▶ Task goal
Each line below should be quoted exactly, please.

Items listed in a dataset:
╭──
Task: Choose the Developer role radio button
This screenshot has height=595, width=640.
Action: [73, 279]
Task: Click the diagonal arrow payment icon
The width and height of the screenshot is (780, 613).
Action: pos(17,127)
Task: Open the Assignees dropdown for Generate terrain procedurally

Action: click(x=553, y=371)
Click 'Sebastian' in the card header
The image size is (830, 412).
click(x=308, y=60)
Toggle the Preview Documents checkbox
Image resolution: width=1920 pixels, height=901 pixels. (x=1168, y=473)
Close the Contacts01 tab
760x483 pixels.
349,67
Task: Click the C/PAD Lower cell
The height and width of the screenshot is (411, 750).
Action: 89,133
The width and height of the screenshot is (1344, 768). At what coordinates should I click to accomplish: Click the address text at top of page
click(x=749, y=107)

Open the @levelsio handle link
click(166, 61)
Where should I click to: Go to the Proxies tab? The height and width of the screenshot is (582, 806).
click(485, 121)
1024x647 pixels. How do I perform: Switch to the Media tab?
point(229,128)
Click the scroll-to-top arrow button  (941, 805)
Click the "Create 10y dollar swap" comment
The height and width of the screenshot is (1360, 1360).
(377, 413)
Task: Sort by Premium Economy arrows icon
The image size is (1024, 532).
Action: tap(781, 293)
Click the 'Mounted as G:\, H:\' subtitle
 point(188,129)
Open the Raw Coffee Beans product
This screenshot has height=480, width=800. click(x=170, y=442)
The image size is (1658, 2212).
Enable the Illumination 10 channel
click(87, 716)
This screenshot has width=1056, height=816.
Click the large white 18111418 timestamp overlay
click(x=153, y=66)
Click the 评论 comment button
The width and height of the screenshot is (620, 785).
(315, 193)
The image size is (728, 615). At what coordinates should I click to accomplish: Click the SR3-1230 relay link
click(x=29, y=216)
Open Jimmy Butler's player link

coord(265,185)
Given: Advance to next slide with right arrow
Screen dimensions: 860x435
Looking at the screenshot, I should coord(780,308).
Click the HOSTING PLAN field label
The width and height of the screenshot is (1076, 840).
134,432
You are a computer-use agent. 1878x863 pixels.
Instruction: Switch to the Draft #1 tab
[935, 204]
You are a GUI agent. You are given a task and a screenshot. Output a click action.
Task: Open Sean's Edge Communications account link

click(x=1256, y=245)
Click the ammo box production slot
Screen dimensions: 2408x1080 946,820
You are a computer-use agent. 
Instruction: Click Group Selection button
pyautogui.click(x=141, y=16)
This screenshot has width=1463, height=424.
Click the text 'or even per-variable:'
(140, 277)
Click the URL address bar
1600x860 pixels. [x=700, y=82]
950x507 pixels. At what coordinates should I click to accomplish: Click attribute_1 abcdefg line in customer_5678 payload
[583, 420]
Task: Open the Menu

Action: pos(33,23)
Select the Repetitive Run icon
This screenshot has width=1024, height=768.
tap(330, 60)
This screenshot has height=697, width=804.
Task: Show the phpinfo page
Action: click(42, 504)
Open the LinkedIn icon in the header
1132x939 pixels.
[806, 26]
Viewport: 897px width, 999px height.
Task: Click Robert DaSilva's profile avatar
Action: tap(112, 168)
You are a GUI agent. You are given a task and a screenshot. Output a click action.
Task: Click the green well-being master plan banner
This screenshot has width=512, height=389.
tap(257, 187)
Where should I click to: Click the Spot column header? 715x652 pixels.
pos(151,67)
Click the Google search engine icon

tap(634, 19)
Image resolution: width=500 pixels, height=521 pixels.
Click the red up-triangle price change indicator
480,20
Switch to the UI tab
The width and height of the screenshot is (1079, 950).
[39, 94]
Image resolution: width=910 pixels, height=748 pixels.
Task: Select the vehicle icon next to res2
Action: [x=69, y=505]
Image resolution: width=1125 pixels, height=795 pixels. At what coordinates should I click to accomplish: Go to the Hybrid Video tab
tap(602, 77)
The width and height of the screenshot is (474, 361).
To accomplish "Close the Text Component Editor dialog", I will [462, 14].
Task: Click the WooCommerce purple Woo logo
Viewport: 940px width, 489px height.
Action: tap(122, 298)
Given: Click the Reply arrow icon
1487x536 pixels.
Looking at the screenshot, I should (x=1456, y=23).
╰──
▶ Solution
Task: Choose the Developer role radio button
This screenshot has height=595, width=640.
Action: [73, 279]
Task: Click the diagonal arrow payment icon
The width and height of the screenshot is (780, 613).
Action: pos(17,127)
Task: Open the Assignees dropdown for Generate terrain procedurally

Action: click(x=553, y=371)
Click 'Sebastian' in the card header
The image size is (830, 412).
click(x=308, y=60)
Toggle the Preview Documents checkbox
Image resolution: width=1920 pixels, height=901 pixels. (x=1168, y=473)
Close the Contacts01 tab
760x483 pixels.
349,67
Task: Click the C/PAD Lower cell
The height and width of the screenshot is (411, 750).
Action: 89,133
The width and height of the screenshot is (1344, 768). At what coordinates should I click to accomplish: Click the address text at top of page
click(x=749, y=107)

Open the @levelsio handle link
click(166, 61)
Where should I click to: Go to the Proxies tab? The height and width of the screenshot is (582, 806).
click(485, 121)
1024x647 pixels. How do I perform: Switch to the Media tab?
point(229,128)
Click the scroll-to-top arrow button  (941, 805)
Click the "Create 10y dollar swap" comment
The height and width of the screenshot is (1360, 1360).
(377, 413)
Task: Sort by Premium Economy arrows icon
The image size is (1024, 532).
Action: tap(781, 293)
Click the 'Mounted as G:\, H:\' subtitle
 point(188,129)
Open the Raw Coffee Beans product
This screenshot has height=480, width=800. click(x=170, y=442)
The image size is (1658, 2212).
Enable the Illumination 10 channel
click(87, 716)
This screenshot has width=1056, height=816.
Click the large white 18111418 timestamp overlay
click(x=153, y=66)
Click the 评论 comment button
The width and height of the screenshot is (620, 785).
(315, 193)
The image size is (728, 615). At what coordinates should I click to accomplish: Click the SR3-1230 relay link
click(x=29, y=216)
Open Jimmy Butler's player link

coord(265,185)
Given: Advance to next slide with right arrow
Screen dimensions: 860x435
Looking at the screenshot, I should coord(780,308).
Click the HOSTING PLAN field label
The width and height of the screenshot is (1076, 840).
134,432
You are a computer-use agent. 1878x863 pixels.
Instruction: Switch to the Draft #1 tab
[935, 204]
You are a GUI agent. You are given a task and a screenshot. Output a click action.
Task: Open Sean's Edge Communications account link

click(x=1256, y=245)
Click the ammo box production slot
Screen dimensions: 2408x1080 946,820
You are a computer-use agent. 
Instruction: Click Group Selection button
pyautogui.click(x=141, y=16)
This screenshot has width=1463, height=424.
Click the text 'or even per-variable:'
(140, 277)
Click the URL address bar
1600x860 pixels. [x=700, y=82]
950x507 pixels. At what coordinates should I click to accomplish: Click attribute_1 abcdefg line in customer_5678 payload
[583, 420]
Task: Open the Menu

Action: pos(33,23)
Select the Repetitive Run icon
This screenshot has width=1024, height=768.
tap(330, 60)
This screenshot has height=697, width=804.
Task: Show the phpinfo page
Action: click(42, 504)
Open the LinkedIn icon in the header
1132x939 pixels.
[806, 26]
Viewport: 897px width, 999px height.
Task: Click Robert DaSilva's profile avatar
Action: tap(112, 168)
You are a GUI agent. You are given a task and a screenshot. Output a click action.
Task: Click the green well-being master plan banner
This screenshot has width=512, height=389.
tap(257, 187)
Where should I click to: Click the Spot column header? 715x652 pixels.
pos(151,67)
Click the Google search engine icon

tap(634, 19)
Image resolution: width=500 pixels, height=521 pixels.
Click the red up-triangle price change indicator
480,20
Switch to the UI tab
The width and height of the screenshot is (1079, 950).
[39, 94]
Image resolution: width=910 pixels, height=748 pixels.
Task: Select the vehicle icon next to res2
Action: [x=69, y=505]
Image resolution: width=1125 pixels, height=795 pixels. At what coordinates should I click to accomplish: Go to the Hybrid Video tab
tap(602, 77)
The width and height of the screenshot is (474, 361).
To accomplish "Close the Text Component Editor dialog", I will [462, 14].
Task: Click the WooCommerce purple Woo logo
Viewport: 940px width, 489px height.
Action: tap(122, 298)
Given: Click the Reply arrow icon
1487x536 pixels.
Looking at the screenshot, I should (x=1456, y=23).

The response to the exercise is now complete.